:: Given data ::

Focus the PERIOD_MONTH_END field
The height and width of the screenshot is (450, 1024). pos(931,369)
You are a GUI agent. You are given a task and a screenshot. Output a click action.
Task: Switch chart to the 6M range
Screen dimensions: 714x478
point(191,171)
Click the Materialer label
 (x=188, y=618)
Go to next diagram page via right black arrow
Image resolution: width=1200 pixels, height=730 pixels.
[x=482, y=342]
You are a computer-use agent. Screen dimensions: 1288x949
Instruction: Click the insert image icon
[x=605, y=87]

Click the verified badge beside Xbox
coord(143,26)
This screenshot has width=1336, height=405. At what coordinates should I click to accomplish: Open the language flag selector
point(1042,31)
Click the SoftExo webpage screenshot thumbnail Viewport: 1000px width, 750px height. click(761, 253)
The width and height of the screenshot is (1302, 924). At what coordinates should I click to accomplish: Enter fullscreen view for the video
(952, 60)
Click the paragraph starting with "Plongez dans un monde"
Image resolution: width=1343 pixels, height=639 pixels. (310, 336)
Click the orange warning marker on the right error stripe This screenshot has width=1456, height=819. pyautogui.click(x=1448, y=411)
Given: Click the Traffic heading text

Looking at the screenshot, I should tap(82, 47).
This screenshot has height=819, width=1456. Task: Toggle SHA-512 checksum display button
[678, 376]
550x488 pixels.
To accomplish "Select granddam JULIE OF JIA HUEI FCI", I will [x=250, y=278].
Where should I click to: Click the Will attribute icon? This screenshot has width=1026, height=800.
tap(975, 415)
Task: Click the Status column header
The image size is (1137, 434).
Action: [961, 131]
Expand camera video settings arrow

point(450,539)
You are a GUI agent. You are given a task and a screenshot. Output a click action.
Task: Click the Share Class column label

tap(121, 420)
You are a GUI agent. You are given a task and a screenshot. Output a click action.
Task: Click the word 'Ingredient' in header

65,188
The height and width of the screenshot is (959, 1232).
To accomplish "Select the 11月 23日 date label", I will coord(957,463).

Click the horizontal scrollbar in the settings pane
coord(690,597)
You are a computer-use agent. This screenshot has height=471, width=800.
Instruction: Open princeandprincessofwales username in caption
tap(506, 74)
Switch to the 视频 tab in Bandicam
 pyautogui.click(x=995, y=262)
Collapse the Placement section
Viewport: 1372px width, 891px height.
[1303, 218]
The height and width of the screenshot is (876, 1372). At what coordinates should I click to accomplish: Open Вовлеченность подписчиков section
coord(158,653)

:::

### Task to complete
Put these lines into a JSON list of strings, one string per line, and leave out the blank lines.

### Answer to this task
[
  "Focus the PERIOD_MONTH_END field",
  "The height and width of the screenshot is (450, 1024). pos(931,369)",
  "You are a GUI agent. You are given a task and a screenshot. Output a click action.",
  "Task: Switch chart to the 6M range",
  "Screen dimensions: 714x478",
  "point(191,171)",
  "Click the Materialer label",
  " (x=188, y=618)",
  "Go to next diagram page via right black arrow",
  "Image resolution: width=1200 pixels, height=730 pixels.",
  "[x=482, y=342]",
  "You are a computer-use agent. Screen dimensions: 1288x949",
  "Instruction: Click the insert image icon",
  "[x=605, y=87]",
  "Click the verified badge beside Xbox",
  "coord(143,26)",
  "This screenshot has width=1336, height=405. At what coordinates should I click to accomplish: Open the language flag selector",
  "point(1042,31)",
  "Click the SoftExo webpage screenshot thumbnail Viewport: 1000px width, 750px height. click(761, 253)",
  "The width and height of the screenshot is (1302, 924). At what coordinates should I click to accomplish: Enter fullscreen view for the video",
  "(952, 60)",
  "Click the paragraph starting with \"Plongez dans un monde\"",
  "Image resolution: width=1343 pixels, height=639 pixels. (310, 336)",
  "Click the orange warning marker on the right error stripe This screenshot has width=1456, height=819. pyautogui.click(x=1448, y=411)",
  "Given: Click the Traffic heading text",
  "Looking at the screenshot, I should tap(82, 47).",
  "This screenshot has height=819, width=1456. Task: Toggle SHA-512 checksum display button",
  "[678, 376]",
  "550x488 pixels.",
  "To accomplish \"Select granddam JULIE OF JIA HUEI FCI\", I will [x=250, y=278].",
  "Where should I click to: Click the Will attribute icon? This screenshot has width=1026, height=800.",
  "tap(975, 415)",
  "Task: Click the Status column header",
  "The image size is (1137, 434).",
  "Action: [961, 131]",
  "Expand camera video settings arrow",
  "point(450,539)",
  "You are a GUI agent. You are given a task and a screenshot. Output a click action.",
  "Task: Click the Share Class column label",
  "tap(121, 420)",
  "You are a GUI agent. You are given a task and a screenshot. Output a click action.",
  "Task: Click the word 'Ingredient' in header",
  "65,188",
  "The height and width of the screenshot is (959, 1232).",
  "To accomplish \"Select the 11月 23日 date label\", I will coord(957,463).",
  "Click the horizontal scrollbar in the settings pane",
  "coord(690,597)",
  "You are a computer-use agent. This screenshot has height=471, width=800.",
  "Instruction: Open princeandprincessofwales username in caption",
  "tap(506, 74)",
  "Switch to the 视频 tab in Bandicam",
  " pyautogui.click(x=995, y=262)",
  "Collapse the Placement section",
  "Viewport: 1372px width, 891px height.",
  "[1303, 218]",
  "The height and width of the screenshot is (876, 1372). At what coordinates should I click to accomplish: Open Вовлеченность подписчиков section",
  "coord(158,653)"
]